What happens during a mental health evaluation in Illinois child custody cases?
In a custody evaluation, at least one of three types of mental health professional will be involved: a social worker; a psychologist; and a psychiatrist. The full evaluation is performed by a mental health expert and will usually consist of the following:
- a mental status examination
- a personal observation
- a personal interview
- possibly psychological testing
Who is responsible for paying the cost of psychological testing in Illinois child custody cases?
The person who requests the mental health evaluation is required to pay the fee of the examiner and as well as compensation for any loss of earnings incurred or to be incurred by that person to be examined In the case of a court ordered evaluation, then both parents share the cost.
What types of psychological tests may be required in Illinois child custody cases?
There are many different types of psychological tests that are designed to measure the parenting capability of each parent and determine whether a parent’s mental state poses a risk to the children’s safety. . The most common are:
- intelligence tests,
- personality tests,
- achievement tests; and
- tests that analyze the neuropsychological nature of the individual.
However, more traditional tests such as these do not directly assess parenting skills. For example, while most psychologists, attorneys, and judges are familiar with these tests, they were not created to assess parenting capacity and are not directly related to the parent-child relationship. Therefore, several tests have been developed to more accurately measure parenting. The following tests are valid and reliable indicators of parental abilities:
- The Parent Child Relationship Inventory (PCRI);
- Parenting Stress Index (PSI), and
- Children’s Reports of Parental Behavior (CRPB).

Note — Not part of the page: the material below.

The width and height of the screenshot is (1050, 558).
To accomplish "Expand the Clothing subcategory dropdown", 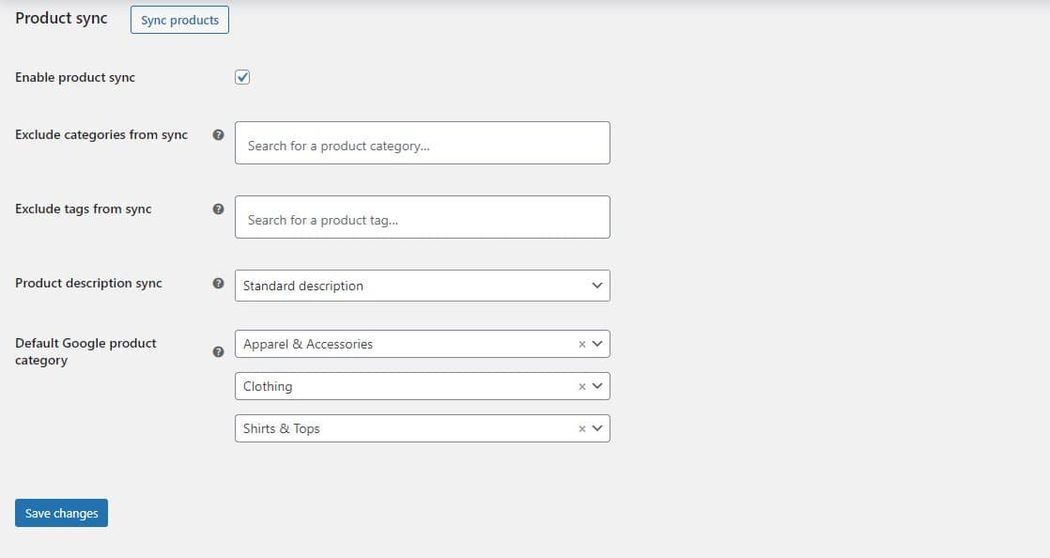I will click(598, 386).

The PCRI assesses the parent’s attitudes toward parenting including parental support, limit setting, involvement and communication. The PSI measures stressful factors in the parent’s life such as depression, sense of competence, and level of attachment to the child. The PSI appears to be a good predictor of which parent feels stressed by their child. The CRPB assesses a child’s perception of the role their parents play in their lives. This is a good measure to help assess the child’s view of the situation.
It should be understood that the setting and timing as well as the emotional state of the individual can affect the results of the tests. Therefore, it is expected that psychological testing will be used as a supplement to other information gathered through interviews and observations. The guidelines of the American Psychological Association stress the need for multiple methods of collecting data and cautions against over-interpreting or inappropriately interpreting the data in the evaluation process.